Exercise instructions — A set of records appears below. Print them all, word for word.

Start of Source data

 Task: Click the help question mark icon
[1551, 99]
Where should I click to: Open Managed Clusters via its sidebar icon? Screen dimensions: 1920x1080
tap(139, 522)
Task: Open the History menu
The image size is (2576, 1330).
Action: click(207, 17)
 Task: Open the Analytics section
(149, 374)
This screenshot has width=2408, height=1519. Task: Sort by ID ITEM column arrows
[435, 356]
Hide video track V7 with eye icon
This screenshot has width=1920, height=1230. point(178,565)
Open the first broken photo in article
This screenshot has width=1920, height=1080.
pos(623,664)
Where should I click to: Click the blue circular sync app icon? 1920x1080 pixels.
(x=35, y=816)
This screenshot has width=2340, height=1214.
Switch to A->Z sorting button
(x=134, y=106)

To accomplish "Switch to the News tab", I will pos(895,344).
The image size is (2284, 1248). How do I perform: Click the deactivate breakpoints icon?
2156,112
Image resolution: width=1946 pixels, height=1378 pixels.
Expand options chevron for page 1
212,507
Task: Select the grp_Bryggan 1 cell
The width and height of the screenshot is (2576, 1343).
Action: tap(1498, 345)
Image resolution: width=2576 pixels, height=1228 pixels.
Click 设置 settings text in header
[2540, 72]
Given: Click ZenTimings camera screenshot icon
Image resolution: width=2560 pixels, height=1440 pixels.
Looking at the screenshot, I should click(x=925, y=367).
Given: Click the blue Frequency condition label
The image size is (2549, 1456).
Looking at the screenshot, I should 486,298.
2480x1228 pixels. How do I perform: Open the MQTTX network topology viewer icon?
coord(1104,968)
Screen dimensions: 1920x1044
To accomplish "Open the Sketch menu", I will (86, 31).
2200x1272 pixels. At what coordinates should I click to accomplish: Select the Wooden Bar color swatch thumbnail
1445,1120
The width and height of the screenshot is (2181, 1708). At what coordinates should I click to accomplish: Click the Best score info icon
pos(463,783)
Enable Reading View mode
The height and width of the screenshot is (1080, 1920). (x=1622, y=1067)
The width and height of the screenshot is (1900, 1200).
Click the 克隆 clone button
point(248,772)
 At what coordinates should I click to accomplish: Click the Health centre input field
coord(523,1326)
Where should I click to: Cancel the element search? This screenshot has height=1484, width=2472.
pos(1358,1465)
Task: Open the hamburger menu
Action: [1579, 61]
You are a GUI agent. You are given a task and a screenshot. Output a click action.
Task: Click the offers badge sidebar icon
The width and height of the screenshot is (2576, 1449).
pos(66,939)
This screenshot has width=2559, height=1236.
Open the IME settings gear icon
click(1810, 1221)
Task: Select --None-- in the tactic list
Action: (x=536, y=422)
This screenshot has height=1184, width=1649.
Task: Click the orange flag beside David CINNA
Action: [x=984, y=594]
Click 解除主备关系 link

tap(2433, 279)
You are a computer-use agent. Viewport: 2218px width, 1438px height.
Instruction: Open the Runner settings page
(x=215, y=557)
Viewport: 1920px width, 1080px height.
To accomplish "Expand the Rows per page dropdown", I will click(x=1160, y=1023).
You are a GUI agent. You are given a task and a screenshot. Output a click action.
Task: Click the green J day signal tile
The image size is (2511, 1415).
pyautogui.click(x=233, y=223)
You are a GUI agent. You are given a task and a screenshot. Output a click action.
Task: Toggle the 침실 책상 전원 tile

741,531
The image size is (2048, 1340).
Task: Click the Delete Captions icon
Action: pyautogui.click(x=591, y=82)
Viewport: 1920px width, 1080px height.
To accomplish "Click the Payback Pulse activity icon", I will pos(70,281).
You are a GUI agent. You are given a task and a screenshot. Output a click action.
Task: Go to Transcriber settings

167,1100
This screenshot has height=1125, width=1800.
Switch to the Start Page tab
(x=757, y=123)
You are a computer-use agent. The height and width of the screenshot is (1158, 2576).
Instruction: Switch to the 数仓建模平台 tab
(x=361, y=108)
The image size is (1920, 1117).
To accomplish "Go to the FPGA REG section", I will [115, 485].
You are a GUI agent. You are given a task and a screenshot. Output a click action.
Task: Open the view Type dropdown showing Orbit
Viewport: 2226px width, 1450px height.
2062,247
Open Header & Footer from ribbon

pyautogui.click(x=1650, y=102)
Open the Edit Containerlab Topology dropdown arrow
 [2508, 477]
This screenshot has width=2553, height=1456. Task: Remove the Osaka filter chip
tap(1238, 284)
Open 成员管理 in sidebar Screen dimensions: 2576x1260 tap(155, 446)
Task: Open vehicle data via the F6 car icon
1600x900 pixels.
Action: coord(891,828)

End of Source data

Response to the task —
 Task: Click the help question mark icon
[1551, 99]
Where should I click to: Open Managed Clusters via its sidebar icon? Screen dimensions: 1920x1080
tap(139, 522)
Task: Open the History menu
The image size is (2576, 1330).
Action: click(207, 17)
 Task: Open the Analytics section
(149, 374)
This screenshot has width=2408, height=1519. Task: Sort by ID ITEM column arrows
[435, 356]
Hide video track V7 with eye icon
This screenshot has width=1920, height=1230. point(178,565)
Open the first broken photo in article
This screenshot has width=1920, height=1080.
pos(623,664)
Where should I click to: Click the blue circular sync app icon? 1920x1080 pixels.
(x=35, y=816)
This screenshot has width=2340, height=1214.
Switch to A->Z sorting button
(x=134, y=106)

To accomplish "Switch to the News tab", I will pos(895,344).
The image size is (2284, 1248). How do I perform: Click the deactivate breakpoints icon?
2156,112
Image resolution: width=1946 pixels, height=1378 pixels.
Expand options chevron for page 1
212,507
Task: Select the grp_Bryggan 1 cell
The width and height of the screenshot is (2576, 1343).
Action: tap(1498, 345)
Image resolution: width=2576 pixels, height=1228 pixels.
Click 设置 settings text in header
[2540, 72]
Given: Click ZenTimings camera screenshot icon
Image resolution: width=2560 pixels, height=1440 pixels.
Looking at the screenshot, I should click(x=925, y=367).
Given: Click the blue Frequency condition label
The image size is (2549, 1456).
Looking at the screenshot, I should 486,298.
2480x1228 pixels. How do I perform: Open the MQTTX network topology viewer icon?
coord(1104,968)
Screen dimensions: 1920x1044
To accomplish "Open the Sketch menu", I will (86, 31).
2200x1272 pixels. At what coordinates should I click to accomplish: Select the Wooden Bar color swatch thumbnail
1445,1120
The width and height of the screenshot is (2181, 1708). At what coordinates should I click to accomplish: Click the Best score info icon
pos(463,783)
Enable Reading View mode
The height and width of the screenshot is (1080, 1920). (x=1622, y=1067)
The width and height of the screenshot is (1900, 1200).
Click the 克隆 clone button
point(248,772)
 At what coordinates should I click to accomplish: Click the Health centre input field
coord(523,1326)
Where should I click to: Cancel the element search? This screenshot has height=1484, width=2472.
pos(1358,1465)
Task: Open the hamburger menu
Action: [1579, 61]
You are a GUI agent. You are given a task and a screenshot. Output a click action.
Task: Click the offers badge sidebar icon
The width and height of the screenshot is (2576, 1449).
pos(66,939)
This screenshot has width=2559, height=1236.
Open the IME settings gear icon
click(1810, 1221)
Task: Select --None-- in the tactic list
Action: (x=536, y=422)
This screenshot has height=1184, width=1649.
Task: Click the orange flag beside David CINNA
Action: [x=984, y=594]
Click 解除主备关系 link

tap(2433, 279)
You are a computer-use agent. Viewport: 2218px width, 1438px height.
Instruction: Open the Runner settings page
(x=215, y=557)
Viewport: 1920px width, 1080px height.
To accomplish "Expand the Rows per page dropdown", I will click(x=1160, y=1023).
You are a GUI agent. You are given a task and a screenshot. Output a click action.
Task: Click the green J day signal tile
The image size is (2511, 1415).
pyautogui.click(x=233, y=223)
You are a GUI agent. You are given a task and a screenshot. Output a click action.
Task: Toggle the 침실 책상 전원 tile

741,531
The image size is (2048, 1340).
Task: Click the Delete Captions icon
Action: pyautogui.click(x=591, y=82)
Viewport: 1920px width, 1080px height.
To accomplish "Click the Payback Pulse activity icon", I will pos(70,281).
You are a GUI agent. You are given a task and a screenshot. Output a click action.
Task: Go to Transcriber settings

167,1100
This screenshot has height=1125, width=1800.
Switch to the Start Page tab
(x=757, y=123)
You are a computer-use agent. The height and width of the screenshot is (1158, 2576).
Instruction: Switch to the 数仓建模平台 tab
(x=361, y=108)
The image size is (1920, 1117).
To accomplish "Go to the FPGA REG section", I will [115, 485].
You are a GUI agent. You are given a task and a screenshot. Output a click action.
Task: Open the view Type dropdown showing Orbit
Viewport: 2226px width, 1450px height.
2062,247
Open Header & Footer from ribbon

pyautogui.click(x=1650, y=102)
Open the Edit Containerlab Topology dropdown arrow
 [2508, 477]
This screenshot has width=2553, height=1456. Task: Remove the Osaka filter chip
tap(1238, 284)
Open 成员管理 in sidebar Screen dimensions: 2576x1260 tap(155, 446)
Task: Open vehicle data via the F6 car icon
1600x900 pixels.
Action: coord(891,828)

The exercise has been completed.